Fabrications Of Micro-and Nano-Structure Superhydrophobic Metal Substrate Surfaces And Maintaining Condensation Drops In Cassie State

Superhydrophobic stainless steel surfaces were prepared by combining two-step etching procedure or direct Beck reagent etching method, and fluoroalkylsiane decoration. The contact angle reached 159°or 156°that was examined by contact angle measure device, and their contact angle hysteresis was 5°and 9°, respectively. The two-tier micro-and nano-structures were observed by scanning electron microscoy(SEM). The direct Beck etching method showed different superhydrophobicities on stainless surface along with etching time.

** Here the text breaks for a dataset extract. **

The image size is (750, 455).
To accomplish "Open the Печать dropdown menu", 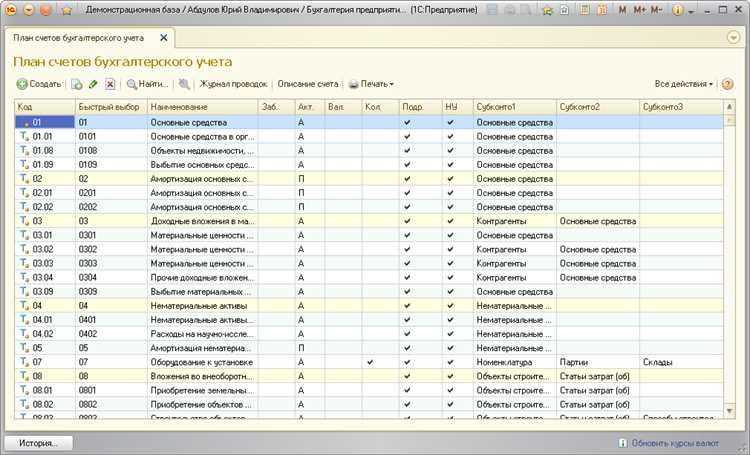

Two-step chemical etching was carried out with HCI and HF and orthogonal design further optimized the positive factors that promote surface superhydrophobicity, including HF concentration, HF etching period, HCI concentration and HCI etching period. Two-step etching method made nano rectangular solid on aluminum surface, and then the nano-structures stacked into micro-structure. After fluoroalkylsiane decoration, surface contact angle reached 160°.During the further condensation on the prepared superhydrophobic stainless steel and aluminum surfaces, different micro-and nano-structures showed various capacities to maintain condensation drop Cassie state, which could be divided into three categories.1) The surface could maintain drop Cassie state for a long time. The drops were very small, and left the surface by 2-dimension rolling movement and 3-dimension bouncing motion. The reuse efficiency was higher than other surfaces.2) The condensation drops were a bit big and left the surface by 2-dimension rolling movement, the reuse efficiency was high.3) The surface could maintain dropwise condensation less than 10min. The drop shapes were irregular, and merged with neighboring ones without obvious motion. Finally the drops were driven by gravity when they were getting big enough, and dropwise condensation converted to channel flowing.Through the analysis of the micro-and nano-structure on the prepared surface by SEM, it is found that nanoparticles were the key factor to maintain drops in Cassie state, and different scales and distributions of the nanoparticles could result in various drop movements.